Carbon monofluoride (CF, CFx, or (CF)n), also called polycarbon monofluoride (PMF),  polycarbon fluoride, poly(carbon monofluoride), and graphite fluoride, is a material formed by high-temperature reaction of fluorine gas with graphite, charcoal, or pyrolytic carbon powder. It is a highly hydrophobic microcrystalline powder. Its CAS number is . In contrast to graphite intercalation compounds it is a covalent graphite compound.

Carbon is stable in a fluorine atmosphere up to about 400 °C, but between 420-600 °C a reaction takes place to give substoichiometric carbon monofluoride, CF0.68 appearing dark grey. With increasing temperature and fluorine pressure stoichiometries up to CF1.12 are formed. With increasing fluorine content the colour changes from dark grey to cream white indicating the loss of the aromatic character. The fluorine atoms are located in an alternating fashion above and under the former graphene plane, which is now buckled due to formation of covalent carbon-fluorine bonds.

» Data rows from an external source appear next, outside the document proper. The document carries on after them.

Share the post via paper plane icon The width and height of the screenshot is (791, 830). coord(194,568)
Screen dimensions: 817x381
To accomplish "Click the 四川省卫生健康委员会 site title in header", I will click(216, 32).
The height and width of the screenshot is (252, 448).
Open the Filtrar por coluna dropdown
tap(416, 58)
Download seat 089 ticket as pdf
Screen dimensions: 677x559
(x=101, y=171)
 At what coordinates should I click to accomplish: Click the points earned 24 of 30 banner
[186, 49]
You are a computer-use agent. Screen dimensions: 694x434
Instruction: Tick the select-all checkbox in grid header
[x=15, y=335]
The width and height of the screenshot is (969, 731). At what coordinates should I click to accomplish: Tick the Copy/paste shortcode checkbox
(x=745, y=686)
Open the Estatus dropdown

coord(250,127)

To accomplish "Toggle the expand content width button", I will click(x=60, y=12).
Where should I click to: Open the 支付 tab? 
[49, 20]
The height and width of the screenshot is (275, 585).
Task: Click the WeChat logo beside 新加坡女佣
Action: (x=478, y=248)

Reaction of carbon with fluorine at even higher temperature successively destroys the graphite compound to yield a mixture of gaseous fluorocarbons such as tetrafluorocarbon, CF4, and tetrafluoroethylene, C2F4.

In a similar fashion the recently found carbon allotrope fullerene, C60 reacts with fluorine gas to give fullerene fluorides with stoichiometries up to C60F48.

A precursor of carbon monofluoride is the fluorine-graphite intercalation compound, also called fluorine-GIC.

Other intercalation fluorides of carbon are:

 poly(dicarbon fluoride) ((C2F)n);
 tetracarbon monofluoride (TCMF, C4F).

Graphite fluoride is a precursor for preparation of graphene fluoride by a liquid phase exfoliation.

Application
Carbon monofluoride is used as a high-energy-density cathode material in lithium batteries of the "BR" type. Other uses are a wear reduction additive for lubricants, and weather-resistant additive for paints. Graphite fluoride is also used as both oxidizing agent and combustion modifier in rocket propellants and pyrolants.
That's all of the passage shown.